= WORK TO COMPLETE =
Range to reproduce from the entries below: the line with "Delivery & Shipping Information (1082, 693)", the line with "Specials (1203, 654)", and every line in between. Give them exactly and give nothing else.

^^^^^^^^

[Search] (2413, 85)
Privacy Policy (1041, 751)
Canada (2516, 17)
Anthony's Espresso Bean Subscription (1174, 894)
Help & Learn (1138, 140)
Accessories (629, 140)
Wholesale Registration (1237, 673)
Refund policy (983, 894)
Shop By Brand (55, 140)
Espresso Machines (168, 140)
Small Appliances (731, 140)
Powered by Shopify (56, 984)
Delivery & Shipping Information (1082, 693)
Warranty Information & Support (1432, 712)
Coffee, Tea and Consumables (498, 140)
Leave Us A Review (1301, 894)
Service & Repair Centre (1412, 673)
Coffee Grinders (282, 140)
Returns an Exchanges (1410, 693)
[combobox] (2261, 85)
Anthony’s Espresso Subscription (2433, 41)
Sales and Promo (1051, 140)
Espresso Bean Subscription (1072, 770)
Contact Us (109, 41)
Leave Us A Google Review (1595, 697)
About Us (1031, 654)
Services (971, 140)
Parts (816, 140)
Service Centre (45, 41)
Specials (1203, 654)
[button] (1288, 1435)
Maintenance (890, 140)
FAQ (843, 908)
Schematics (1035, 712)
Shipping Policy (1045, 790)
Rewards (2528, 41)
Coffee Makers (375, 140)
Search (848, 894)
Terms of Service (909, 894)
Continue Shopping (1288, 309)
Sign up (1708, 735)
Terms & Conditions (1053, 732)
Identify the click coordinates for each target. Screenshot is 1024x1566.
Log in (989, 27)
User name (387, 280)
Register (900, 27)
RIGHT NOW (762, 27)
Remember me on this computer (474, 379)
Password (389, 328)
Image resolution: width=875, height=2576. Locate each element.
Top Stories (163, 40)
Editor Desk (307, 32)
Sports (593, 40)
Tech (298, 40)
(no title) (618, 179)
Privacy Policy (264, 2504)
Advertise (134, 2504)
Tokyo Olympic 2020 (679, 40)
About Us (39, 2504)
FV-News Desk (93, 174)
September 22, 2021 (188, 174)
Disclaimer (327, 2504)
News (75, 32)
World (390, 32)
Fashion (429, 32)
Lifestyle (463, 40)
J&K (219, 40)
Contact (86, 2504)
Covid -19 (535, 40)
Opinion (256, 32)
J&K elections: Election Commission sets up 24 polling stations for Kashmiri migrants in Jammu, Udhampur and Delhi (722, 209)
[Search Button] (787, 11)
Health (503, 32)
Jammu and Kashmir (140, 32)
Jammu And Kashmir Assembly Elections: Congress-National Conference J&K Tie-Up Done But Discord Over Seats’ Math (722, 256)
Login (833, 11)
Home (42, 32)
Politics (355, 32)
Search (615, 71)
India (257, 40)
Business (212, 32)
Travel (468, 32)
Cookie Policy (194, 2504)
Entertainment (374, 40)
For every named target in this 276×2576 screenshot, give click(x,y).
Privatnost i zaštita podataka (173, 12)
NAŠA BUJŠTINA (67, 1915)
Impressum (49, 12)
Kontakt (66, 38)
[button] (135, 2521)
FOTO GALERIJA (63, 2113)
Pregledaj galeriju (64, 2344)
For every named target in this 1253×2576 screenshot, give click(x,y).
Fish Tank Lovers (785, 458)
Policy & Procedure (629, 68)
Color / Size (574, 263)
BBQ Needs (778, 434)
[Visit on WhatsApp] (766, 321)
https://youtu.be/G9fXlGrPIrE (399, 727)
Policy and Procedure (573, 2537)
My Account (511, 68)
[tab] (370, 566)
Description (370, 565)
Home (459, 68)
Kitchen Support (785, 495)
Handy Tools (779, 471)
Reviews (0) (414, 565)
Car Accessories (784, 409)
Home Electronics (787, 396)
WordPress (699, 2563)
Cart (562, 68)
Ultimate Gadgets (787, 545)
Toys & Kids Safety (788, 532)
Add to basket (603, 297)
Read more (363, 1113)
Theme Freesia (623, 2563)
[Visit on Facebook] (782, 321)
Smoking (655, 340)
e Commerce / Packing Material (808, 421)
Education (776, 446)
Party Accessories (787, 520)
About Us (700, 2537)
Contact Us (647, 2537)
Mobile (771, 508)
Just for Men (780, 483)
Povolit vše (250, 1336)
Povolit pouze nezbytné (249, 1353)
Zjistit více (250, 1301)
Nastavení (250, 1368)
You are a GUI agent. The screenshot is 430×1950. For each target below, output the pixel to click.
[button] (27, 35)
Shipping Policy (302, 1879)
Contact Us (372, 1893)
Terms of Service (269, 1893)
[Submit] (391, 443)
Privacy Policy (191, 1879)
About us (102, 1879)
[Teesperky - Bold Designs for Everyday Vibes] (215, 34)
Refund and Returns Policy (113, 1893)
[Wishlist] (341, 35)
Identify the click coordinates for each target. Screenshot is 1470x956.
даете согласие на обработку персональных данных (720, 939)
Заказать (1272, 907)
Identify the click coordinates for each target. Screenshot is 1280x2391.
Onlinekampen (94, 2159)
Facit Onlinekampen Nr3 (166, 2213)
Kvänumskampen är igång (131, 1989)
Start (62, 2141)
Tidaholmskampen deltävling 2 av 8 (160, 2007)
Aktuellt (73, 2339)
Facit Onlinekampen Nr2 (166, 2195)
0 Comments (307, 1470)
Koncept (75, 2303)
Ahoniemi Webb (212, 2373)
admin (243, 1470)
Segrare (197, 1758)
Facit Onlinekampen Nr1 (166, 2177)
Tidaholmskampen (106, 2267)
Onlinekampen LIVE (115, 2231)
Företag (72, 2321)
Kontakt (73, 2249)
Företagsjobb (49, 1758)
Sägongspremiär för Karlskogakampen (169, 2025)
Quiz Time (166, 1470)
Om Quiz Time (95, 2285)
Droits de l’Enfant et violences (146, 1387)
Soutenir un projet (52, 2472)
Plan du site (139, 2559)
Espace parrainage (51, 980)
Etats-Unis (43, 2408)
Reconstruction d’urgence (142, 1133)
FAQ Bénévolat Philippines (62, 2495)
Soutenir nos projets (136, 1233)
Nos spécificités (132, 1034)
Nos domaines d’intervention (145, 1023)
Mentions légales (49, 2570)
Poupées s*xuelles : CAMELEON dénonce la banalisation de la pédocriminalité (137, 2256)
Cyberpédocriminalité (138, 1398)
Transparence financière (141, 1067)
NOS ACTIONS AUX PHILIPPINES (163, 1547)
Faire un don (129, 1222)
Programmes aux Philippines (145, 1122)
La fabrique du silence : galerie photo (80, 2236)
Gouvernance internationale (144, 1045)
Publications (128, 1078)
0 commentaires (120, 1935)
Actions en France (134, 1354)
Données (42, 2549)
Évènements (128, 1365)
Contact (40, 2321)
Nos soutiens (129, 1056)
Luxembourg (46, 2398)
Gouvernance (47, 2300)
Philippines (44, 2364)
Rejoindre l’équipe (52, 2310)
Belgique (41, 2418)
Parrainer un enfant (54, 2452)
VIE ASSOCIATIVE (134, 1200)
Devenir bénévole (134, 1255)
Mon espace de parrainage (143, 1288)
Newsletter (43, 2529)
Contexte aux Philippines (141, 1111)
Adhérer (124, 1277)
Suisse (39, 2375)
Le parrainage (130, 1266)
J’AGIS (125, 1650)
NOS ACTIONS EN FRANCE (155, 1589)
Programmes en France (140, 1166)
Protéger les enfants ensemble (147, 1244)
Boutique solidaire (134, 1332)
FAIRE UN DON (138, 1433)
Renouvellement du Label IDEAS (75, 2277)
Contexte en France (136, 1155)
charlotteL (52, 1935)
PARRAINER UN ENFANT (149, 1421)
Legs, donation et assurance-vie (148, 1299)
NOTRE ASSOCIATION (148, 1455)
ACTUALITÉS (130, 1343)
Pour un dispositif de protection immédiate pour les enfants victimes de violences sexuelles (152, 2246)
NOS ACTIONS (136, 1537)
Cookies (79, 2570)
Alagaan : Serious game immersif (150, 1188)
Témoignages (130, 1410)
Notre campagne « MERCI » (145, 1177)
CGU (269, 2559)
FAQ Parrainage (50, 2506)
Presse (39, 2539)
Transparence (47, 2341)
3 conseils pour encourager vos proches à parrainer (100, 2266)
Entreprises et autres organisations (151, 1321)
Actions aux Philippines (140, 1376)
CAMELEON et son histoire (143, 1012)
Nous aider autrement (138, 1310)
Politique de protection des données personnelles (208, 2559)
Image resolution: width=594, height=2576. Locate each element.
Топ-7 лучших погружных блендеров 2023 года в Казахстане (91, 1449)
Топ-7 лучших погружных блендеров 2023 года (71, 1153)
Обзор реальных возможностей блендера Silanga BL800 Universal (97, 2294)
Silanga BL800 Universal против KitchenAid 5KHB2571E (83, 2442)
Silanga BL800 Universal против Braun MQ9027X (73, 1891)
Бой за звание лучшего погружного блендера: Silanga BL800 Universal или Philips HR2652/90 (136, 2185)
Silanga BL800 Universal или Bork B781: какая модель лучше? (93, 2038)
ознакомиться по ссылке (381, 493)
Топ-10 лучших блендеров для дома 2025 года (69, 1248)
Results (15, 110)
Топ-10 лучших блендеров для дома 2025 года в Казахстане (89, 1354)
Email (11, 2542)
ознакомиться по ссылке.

^^^^^^^^

= RESPONSE =
Delivery & Shipping Information (1082, 693)
Warranty Information & Support (1432, 712)
Coffee, Tea and Consumables (498, 140)
Leave Us A Review (1301, 894)
Service & Repair Centre (1412, 673)
Coffee Grinders (282, 140)
Returns an Exchanges (1410, 693)
[combobox] (2261, 85)
Anthony’s Espresso Subscription (2433, 41)
Sales and Promo (1051, 140)
Espresso Bean Subscription (1072, 770)
Contact Us (109, 41)
Leave Us A Google Review (1595, 697)
About Us (1031, 654)
Services (971, 140)
Parts (816, 140)
Service Centre (45, 41)
Specials (1203, 654)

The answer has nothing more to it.